Fast and Furious became a huge embarrassment after two weapons involved in the gun-tracking endeavor were found at the scene of a shootout in which Border Patrol Agent Brian Terry was killed in December 2010. In the months since, Republicans on Capitol Hill have assailed the administration over and over, with Sen. Charles E. Grassley of Iowa, the ranking GOP member of the Judiciary Committee, declaring that he does not believe Assistant Attorney General Lanny Breuer, the head of the Criminal Division, who has said he did not know of the botched operation. Grassley has called on Breuer to step down.
Another Republican senator, John E. Cornyn of Texas, recently joined calls from lawmakers for Attorney General Eric Holder to resign because he has “violated the public trust,” as we reported in June. Late last month, the Republican-controlled House voted to find Holder in contempt for refusing to release documents related to the operation, documents over which Obama has asserted executive privilege.
Holder has accused Republicans of cynical “political gamesmanship.” But the vote, while symbolic, was nevertheless historic, marking the first time a sitting attorney general was cited for contempt.
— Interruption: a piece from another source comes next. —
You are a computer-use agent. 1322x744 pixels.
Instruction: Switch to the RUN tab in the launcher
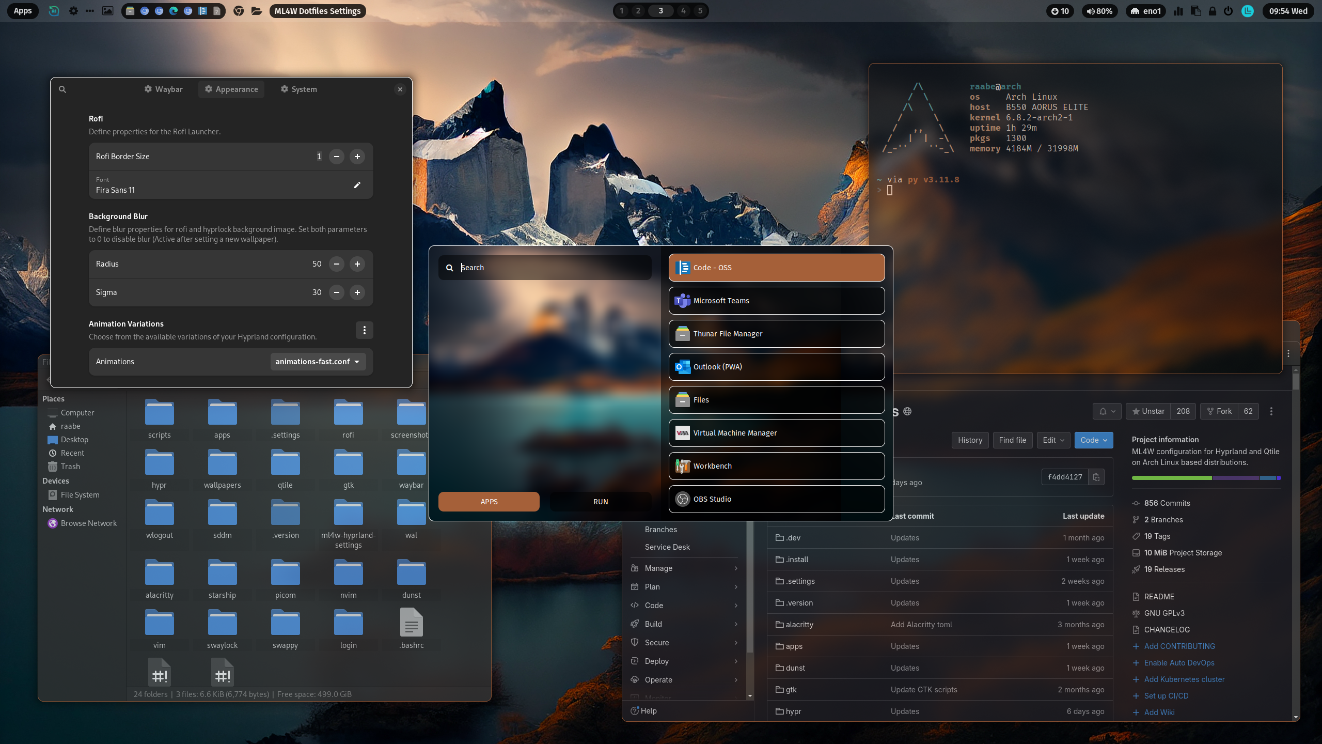coord(600,501)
The campaign of Romney, the presumptive Republican nominee, issued a statement on Tuesday accusing Obama of presiding over an administration of “transparent hypocrisy,” as exemplified in part by “concealing the records” pertaining to Fast and Furious. Obama’s invocation of executive privilege is naked hypocrisy, since he spoke against it during the 2008 campaign, the Romney forces asserted.